### Description of the task
Write out the complete data exactly as written.

★ ★ ★ ★

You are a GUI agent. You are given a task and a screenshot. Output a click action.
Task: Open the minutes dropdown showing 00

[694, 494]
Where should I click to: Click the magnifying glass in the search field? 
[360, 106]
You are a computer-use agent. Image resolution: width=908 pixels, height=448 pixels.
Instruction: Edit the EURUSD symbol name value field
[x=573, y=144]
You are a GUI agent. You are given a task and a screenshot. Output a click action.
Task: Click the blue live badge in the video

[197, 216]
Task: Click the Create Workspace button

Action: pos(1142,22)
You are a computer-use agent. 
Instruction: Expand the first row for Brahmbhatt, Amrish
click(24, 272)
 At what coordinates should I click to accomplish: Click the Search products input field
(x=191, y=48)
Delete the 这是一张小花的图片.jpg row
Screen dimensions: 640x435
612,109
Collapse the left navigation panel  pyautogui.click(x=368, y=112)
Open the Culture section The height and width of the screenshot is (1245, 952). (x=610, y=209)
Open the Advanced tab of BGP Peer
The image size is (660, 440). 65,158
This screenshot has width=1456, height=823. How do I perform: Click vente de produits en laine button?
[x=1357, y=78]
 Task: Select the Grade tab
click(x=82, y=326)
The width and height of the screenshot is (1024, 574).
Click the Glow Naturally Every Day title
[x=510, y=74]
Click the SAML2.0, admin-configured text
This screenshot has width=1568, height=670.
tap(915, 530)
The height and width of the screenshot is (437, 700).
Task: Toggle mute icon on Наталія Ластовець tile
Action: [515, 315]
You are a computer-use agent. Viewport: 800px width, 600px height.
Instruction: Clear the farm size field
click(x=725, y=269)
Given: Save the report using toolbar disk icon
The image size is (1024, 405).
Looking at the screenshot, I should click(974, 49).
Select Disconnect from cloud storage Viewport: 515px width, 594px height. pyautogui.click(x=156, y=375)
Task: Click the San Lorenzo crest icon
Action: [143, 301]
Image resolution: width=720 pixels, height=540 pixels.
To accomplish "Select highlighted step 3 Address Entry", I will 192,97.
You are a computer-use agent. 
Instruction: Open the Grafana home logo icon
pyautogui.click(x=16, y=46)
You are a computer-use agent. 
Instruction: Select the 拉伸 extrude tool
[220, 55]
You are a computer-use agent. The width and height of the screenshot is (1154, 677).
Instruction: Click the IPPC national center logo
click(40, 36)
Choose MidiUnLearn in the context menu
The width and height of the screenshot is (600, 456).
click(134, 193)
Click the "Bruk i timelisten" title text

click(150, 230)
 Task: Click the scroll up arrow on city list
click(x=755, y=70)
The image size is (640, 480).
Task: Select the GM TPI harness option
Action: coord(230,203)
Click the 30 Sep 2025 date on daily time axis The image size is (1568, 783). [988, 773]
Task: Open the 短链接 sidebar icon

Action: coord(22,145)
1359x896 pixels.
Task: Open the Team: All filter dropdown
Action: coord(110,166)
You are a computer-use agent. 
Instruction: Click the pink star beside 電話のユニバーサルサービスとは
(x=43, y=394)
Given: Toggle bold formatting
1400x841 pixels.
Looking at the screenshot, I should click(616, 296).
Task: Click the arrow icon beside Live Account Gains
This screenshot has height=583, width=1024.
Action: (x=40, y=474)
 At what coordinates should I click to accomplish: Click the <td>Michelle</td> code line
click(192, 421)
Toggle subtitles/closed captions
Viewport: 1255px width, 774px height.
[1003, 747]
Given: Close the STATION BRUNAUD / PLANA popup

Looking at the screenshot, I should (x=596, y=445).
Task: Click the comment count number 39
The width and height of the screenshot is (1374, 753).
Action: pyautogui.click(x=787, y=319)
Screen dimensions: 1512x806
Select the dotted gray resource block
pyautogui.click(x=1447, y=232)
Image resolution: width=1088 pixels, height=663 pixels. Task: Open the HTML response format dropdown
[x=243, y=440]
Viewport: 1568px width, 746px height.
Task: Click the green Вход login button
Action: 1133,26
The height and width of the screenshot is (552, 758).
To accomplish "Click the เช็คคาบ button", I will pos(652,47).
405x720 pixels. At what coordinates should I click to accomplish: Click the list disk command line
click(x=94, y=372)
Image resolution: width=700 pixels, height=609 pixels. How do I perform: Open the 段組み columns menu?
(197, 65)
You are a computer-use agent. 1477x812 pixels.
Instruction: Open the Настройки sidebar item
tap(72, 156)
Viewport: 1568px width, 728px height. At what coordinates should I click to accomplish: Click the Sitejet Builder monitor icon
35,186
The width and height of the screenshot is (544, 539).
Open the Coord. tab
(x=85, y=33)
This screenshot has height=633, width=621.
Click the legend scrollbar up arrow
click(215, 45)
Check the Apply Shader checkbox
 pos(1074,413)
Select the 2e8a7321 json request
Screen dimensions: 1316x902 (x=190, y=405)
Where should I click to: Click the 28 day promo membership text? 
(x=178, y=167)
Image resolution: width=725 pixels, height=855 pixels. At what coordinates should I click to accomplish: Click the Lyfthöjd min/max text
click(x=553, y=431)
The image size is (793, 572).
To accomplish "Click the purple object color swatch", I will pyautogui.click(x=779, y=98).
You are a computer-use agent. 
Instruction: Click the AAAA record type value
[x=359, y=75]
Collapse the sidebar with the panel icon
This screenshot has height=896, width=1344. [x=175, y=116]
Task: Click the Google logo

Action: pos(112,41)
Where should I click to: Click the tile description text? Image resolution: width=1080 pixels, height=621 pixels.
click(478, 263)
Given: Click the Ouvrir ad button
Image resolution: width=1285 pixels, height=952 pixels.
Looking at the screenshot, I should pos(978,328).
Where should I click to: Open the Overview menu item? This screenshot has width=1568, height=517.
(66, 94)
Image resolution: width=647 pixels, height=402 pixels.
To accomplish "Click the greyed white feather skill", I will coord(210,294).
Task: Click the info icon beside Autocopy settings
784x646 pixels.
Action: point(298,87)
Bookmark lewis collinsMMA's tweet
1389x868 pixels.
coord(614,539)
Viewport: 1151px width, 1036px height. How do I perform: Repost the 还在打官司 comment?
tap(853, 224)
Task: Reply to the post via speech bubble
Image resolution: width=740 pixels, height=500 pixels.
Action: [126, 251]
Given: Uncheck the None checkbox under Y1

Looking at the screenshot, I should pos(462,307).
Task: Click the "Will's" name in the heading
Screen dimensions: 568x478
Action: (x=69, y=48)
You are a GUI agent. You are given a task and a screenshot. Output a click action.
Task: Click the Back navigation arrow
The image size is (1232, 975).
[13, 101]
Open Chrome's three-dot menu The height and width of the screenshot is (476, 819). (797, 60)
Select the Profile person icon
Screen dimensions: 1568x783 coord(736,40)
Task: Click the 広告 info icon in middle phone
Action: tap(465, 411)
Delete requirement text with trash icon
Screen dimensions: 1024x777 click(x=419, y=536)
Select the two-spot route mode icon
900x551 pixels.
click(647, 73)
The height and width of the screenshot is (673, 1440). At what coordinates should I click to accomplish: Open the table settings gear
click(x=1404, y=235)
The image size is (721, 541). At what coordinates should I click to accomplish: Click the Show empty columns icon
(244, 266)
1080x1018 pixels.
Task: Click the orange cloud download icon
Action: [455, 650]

★ ★ ★ ★

### Response to this exercise
You are a GUI agent. You are given a task and a screenshot. Output a click action.
Task: Open the minutes dropdown showing 00

[694, 494]
Where should I click to: Click the magnifying glass in the search field? 
[360, 106]
You are a computer-use agent. Image resolution: width=908 pixels, height=448 pixels.
Instruction: Edit the EURUSD symbol name value field
[x=573, y=144]
You are a GUI agent. You are given a task and a screenshot. Output a click action.
Task: Click the blue live badge in the video

[197, 216]
Task: Click the Create Workspace button

Action: pos(1142,22)
You are a computer-use agent. 
Instruction: Expand the first row for Brahmbhatt, Amrish
click(24, 272)
 At what coordinates should I click to accomplish: Click the Search products input field
(x=191, y=48)
Delete the 这是一张小花的图片.jpg row
Screen dimensions: 640x435
612,109
Collapse the left navigation panel  pyautogui.click(x=368, y=112)
Open the Culture section The height and width of the screenshot is (1245, 952). (x=610, y=209)
Open the Advanced tab of BGP Peer
The image size is (660, 440). 65,158
This screenshot has width=1456, height=823. How do I perform: Click vente de produits en laine button?
[x=1357, y=78]
 Task: Select the Grade tab
click(x=82, y=326)
The width and height of the screenshot is (1024, 574).
Click the Glow Naturally Every Day title
[x=510, y=74]
Click the SAML2.0, admin-configured text
This screenshot has width=1568, height=670.
tap(915, 530)
The height and width of the screenshot is (437, 700).
Task: Toggle mute icon on Наталія Ластовець tile
Action: [515, 315]
You are a computer-use agent. Viewport: 800px width, 600px height.
Instruction: Clear the farm size field
click(x=725, y=269)
Given: Save the report using toolbar disk icon
The image size is (1024, 405).
Looking at the screenshot, I should click(974, 49).
Select Disconnect from cloud storage Viewport: 515px width, 594px height. pyautogui.click(x=156, y=375)
Task: Click the San Lorenzo crest icon
Action: [143, 301]
Image resolution: width=720 pixels, height=540 pixels.
To accomplish "Select highlighted step 3 Address Entry", I will 192,97.
You are a computer-use agent. 
Instruction: Open the Grafana home logo icon
pyautogui.click(x=16, y=46)
You are a computer-use agent. 
Instruction: Select the 拉伸 extrude tool
[220, 55]
You are a computer-use agent. The width and height of the screenshot is (1154, 677).
Instruction: Click the IPPC national center logo
click(40, 36)
Choose MidiUnLearn in the context menu
The width and height of the screenshot is (600, 456).
click(134, 193)
Click the "Bruk i timelisten" title text

click(150, 230)
 Task: Click the scroll up arrow on city list
click(x=755, y=70)
The image size is (640, 480).
Task: Select the GM TPI harness option
Action: coord(230,203)
Click the 30 Sep 2025 date on daily time axis The image size is (1568, 783). [988, 773]
Task: Open the 短链接 sidebar icon

Action: coord(22,145)
1359x896 pixels.
Task: Open the Team: All filter dropdown
Action: coord(110,166)
You are a computer-use agent. 
Instruction: Click the pink star beside 電話のユニバーサルサービスとは
(x=43, y=394)
Given: Toggle bold formatting
1400x841 pixels.
Looking at the screenshot, I should click(616, 296).
Task: Click the arrow icon beside Live Account Gains
This screenshot has height=583, width=1024.
Action: (x=40, y=474)
 At what coordinates should I click to accomplish: Click the <td>Michelle</td> code line
click(192, 421)
Toggle subtitles/closed captions
Viewport: 1255px width, 774px height.
[1003, 747]
Given: Close the STATION BRUNAUD / PLANA popup

Looking at the screenshot, I should (x=596, y=445).
Task: Click the comment count number 39
The width and height of the screenshot is (1374, 753).
Action: pyautogui.click(x=787, y=319)
Screen dimensions: 1512x806
Select the dotted gray resource block
pyautogui.click(x=1447, y=232)
Image resolution: width=1088 pixels, height=663 pixels. Task: Open the HTML response format dropdown
[x=243, y=440]
Viewport: 1568px width, 746px height.
Task: Click the green Вход login button
Action: 1133,26
The height and width of the screenshot is (552, 758).
To accomplish "Click the เช็คคาบ button", I will pos(652,47).
405x720 pixels. At what coordinates should I click to accomplish: Click the list disk command line
click(x=94, y=372)
Image resolution: width=700 pixels, height=609 pixels. How do I perform: Open the 段組み columns menu?
(197, 65)
You are a computer-use agent. 1477x812 pixels.
Instruction: Open the Настройки sidebar item
tap(72, 156)
Viewport: 1568px width, 728px height. At what coordinates should I click to accomplish: Click the Sitejet Builder monitor icon
35,186
The width and height of the screenshot is (544, 539).
Open the Coord. tab
(x=85, y=33)
This screenshot has height=633, width=621.
Click the legend scrollbar up arrow
click(215, 45)
Check the Apply Shader checkbox
 pos(1074,413)
Select the 2e8a7321 json request
Screen dimensions: 1316x902 (x=190, y=405)
Where should I click to: Click the 28 day promo membership text? 
(x=178, y=167)
Image resolution: width=725 pixels, height=855 pixels. At what coordinates should I click to accomplish: Click the Lyfthöjd min/max text
click(x=553, y=431)
The image size is (793, 572).
To accomplish "Click the purple object color swatch", I will pyautogui.click(x=779, y=98).
You are a computer-use agent. 
Instruction: Click the AAAA record type value
[x=359, y=75]
Collapse the sidebar with the panel icon
This screenshot has height=896, width=1344. [x=175, y=116]
Task: Click the Google logo

Action: pos(112,41)
Where should I click to: Click the tile description text? Image resolution: width=1080 pixels, height=621 pixels.
click(478, 263)
Given: Click the Ouvrir ad button
Image resolution: width=1285 pixels, height=952 pixels.
Looking at the screenshot, I should pos(978,328).
Where should I click to: Open the Overview menu item? This screenshot has width=1568, height=517.
(66, 94)
Image resolution: width=647 pixels, height=402 pixels.
To accomplish "Click the greyed white feather skill", I will coord(210,294).
Task: Click the info icon beside Autocopy settings
784x646 pixels.
Action: point(298,87)
Bookmark lewis collinsMMA's tweet
1389x868 pixels.
coord(614,539)
Viewport: 1151px width, 1036px height. How do I perform: Repost the 还在打官司 comment?
tap(853, 224)
Task: Reply to the post via speech bubble
Image resolution: width=740 pixels, height=500 pixels.
Action: [126, 251]
Given: Uncheck the None checkbox under Y1

Looking at the screenshot, I should pos(462,307).
Task: Click the "Will's" name in the heading
Screen dimensions: 568x478
Action: (x=69, y=48)
You are a GUI agent. You are given a task and a screenshot. Output a click action.
Task: Click the Back navigation arrow
The image size is (1232, 975).
[13, 101]
Open Chrome's three-dot menu The height and width of the screenshot is (476, 819). (797, 60)
Select the Profile person icon
Screen dimensions: 1568x783 coord(736,40)
Task: Click the 広告 info icon in middle phone
Action: tap(465, 411)
Delete requirement text with trash icon
Screen dimensions: 1024x777 click(x=419, y=536)
Select the two-spot route mode icon
900x551 pixels.
click(647, 73)
The height and width of the screenshot is (673, 1440). At what coordinates should I click to accomplish: Open the table settings gear
click(x=1404, y=235)
The image size is (721, 541). At what coordinates should I click to accomplish: Click the Show empty columns icon
(244, 266)
1080x1018 pixels.
Task: Click the orange cloud download icon
Action: [455, 650]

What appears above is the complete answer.